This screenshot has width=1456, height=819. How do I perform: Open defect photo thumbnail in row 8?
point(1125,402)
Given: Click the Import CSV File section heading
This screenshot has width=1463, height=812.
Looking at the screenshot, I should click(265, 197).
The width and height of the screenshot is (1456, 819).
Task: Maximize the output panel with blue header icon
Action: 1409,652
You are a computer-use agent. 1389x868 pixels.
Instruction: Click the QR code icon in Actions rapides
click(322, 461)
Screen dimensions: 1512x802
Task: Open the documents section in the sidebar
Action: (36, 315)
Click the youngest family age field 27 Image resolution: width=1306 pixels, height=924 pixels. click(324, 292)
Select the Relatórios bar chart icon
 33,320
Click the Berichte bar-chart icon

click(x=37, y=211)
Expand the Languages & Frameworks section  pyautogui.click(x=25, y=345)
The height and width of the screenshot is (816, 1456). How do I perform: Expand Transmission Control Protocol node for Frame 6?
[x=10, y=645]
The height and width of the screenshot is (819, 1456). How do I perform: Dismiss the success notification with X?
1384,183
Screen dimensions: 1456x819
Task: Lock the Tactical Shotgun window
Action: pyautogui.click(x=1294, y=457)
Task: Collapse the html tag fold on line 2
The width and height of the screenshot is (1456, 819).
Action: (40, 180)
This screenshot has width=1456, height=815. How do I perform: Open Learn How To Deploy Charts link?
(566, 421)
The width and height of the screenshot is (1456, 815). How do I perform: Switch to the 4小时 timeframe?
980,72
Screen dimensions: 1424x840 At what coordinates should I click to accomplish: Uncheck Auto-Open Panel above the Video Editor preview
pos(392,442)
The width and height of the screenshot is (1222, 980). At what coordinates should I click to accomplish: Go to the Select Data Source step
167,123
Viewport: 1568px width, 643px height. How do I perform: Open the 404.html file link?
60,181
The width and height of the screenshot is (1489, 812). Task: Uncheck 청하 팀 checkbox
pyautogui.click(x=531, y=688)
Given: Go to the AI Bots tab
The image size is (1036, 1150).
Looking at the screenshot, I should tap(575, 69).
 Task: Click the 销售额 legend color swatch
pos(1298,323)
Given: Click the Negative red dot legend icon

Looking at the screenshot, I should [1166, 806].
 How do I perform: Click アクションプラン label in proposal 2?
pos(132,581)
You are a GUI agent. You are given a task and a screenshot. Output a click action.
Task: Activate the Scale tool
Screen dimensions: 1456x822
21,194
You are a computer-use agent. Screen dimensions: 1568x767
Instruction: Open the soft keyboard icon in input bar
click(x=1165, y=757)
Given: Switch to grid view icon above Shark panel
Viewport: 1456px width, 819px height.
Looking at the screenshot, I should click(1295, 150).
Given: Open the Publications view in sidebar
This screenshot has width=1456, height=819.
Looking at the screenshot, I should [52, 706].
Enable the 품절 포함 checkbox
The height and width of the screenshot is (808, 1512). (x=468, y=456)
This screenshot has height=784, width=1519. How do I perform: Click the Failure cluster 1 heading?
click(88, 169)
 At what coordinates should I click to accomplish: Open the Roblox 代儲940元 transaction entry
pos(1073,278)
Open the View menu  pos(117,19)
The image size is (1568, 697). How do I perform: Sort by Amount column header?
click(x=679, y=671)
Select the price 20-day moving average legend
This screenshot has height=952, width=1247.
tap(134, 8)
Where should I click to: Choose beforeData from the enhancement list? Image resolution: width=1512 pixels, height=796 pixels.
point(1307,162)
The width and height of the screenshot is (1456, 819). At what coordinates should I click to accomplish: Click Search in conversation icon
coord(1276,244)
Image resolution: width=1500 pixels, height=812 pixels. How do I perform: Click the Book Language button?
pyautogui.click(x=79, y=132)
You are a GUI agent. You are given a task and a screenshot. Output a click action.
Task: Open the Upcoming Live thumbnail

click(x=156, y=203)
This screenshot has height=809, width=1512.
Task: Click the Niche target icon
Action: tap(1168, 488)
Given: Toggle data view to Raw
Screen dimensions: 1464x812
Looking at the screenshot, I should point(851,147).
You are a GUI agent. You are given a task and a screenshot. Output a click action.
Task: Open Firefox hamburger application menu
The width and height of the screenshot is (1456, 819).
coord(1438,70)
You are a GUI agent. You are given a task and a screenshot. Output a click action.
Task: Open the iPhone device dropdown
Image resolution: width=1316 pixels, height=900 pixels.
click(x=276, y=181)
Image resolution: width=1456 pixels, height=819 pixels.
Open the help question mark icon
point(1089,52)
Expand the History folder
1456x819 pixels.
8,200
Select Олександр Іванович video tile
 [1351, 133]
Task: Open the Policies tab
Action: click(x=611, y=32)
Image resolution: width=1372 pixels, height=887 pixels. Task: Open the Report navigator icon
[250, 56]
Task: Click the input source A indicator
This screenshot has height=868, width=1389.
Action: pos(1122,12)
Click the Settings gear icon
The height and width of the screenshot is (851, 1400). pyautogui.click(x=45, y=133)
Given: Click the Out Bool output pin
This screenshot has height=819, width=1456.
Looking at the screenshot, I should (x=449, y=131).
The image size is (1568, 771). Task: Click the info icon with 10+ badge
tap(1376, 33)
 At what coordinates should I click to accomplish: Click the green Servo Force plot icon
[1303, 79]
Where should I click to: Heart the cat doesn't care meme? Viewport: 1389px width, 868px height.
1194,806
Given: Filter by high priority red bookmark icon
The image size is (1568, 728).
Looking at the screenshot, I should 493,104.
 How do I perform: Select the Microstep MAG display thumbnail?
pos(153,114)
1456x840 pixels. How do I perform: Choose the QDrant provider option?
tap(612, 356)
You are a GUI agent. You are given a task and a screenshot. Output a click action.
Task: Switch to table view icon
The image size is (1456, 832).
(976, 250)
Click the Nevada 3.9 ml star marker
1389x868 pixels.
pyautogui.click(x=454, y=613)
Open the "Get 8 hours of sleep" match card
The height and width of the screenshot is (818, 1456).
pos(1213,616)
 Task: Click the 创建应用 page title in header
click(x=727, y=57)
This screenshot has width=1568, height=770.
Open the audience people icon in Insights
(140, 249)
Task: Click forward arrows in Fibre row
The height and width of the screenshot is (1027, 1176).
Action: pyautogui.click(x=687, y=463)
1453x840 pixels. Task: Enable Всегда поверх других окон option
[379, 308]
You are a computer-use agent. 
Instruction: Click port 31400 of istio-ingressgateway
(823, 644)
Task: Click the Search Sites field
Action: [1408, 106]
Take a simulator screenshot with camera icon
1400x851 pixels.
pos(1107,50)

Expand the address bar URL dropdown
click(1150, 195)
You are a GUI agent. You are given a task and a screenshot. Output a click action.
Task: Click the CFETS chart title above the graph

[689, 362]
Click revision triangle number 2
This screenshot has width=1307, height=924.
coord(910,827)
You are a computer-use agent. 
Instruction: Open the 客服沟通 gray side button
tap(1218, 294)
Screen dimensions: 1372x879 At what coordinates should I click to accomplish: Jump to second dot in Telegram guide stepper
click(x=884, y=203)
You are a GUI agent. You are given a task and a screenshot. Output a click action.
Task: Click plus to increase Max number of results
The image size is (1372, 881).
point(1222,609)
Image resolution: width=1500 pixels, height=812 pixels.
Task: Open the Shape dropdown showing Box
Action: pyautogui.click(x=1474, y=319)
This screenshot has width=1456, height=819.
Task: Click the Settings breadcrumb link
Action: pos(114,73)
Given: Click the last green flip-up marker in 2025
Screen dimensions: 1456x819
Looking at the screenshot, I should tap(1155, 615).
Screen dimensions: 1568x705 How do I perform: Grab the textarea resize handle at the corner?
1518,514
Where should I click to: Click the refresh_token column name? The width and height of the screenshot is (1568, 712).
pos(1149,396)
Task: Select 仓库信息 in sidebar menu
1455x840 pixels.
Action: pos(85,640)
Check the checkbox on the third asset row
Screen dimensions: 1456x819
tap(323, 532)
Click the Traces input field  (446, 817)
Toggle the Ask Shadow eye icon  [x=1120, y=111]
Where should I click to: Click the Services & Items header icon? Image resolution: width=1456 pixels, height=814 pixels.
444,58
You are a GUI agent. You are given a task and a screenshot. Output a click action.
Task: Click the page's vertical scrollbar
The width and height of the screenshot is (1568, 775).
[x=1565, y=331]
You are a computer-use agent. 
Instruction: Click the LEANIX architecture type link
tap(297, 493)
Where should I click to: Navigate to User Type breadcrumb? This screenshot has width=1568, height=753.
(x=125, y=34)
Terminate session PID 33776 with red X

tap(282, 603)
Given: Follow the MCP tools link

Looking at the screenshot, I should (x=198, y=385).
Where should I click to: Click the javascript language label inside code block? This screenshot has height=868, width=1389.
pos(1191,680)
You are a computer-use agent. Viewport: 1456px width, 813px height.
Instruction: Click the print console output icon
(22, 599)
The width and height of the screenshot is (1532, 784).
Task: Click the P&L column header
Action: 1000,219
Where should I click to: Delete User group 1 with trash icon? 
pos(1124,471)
════════════════════
--- Exercise goal ---
Where the word "Toggle" shows up in a line of the entries above, copy that line.

--- Response area ---
Given: Toggle data view to Raw
Toggle the Ask Shadow eye icon  [x=1120, y=111]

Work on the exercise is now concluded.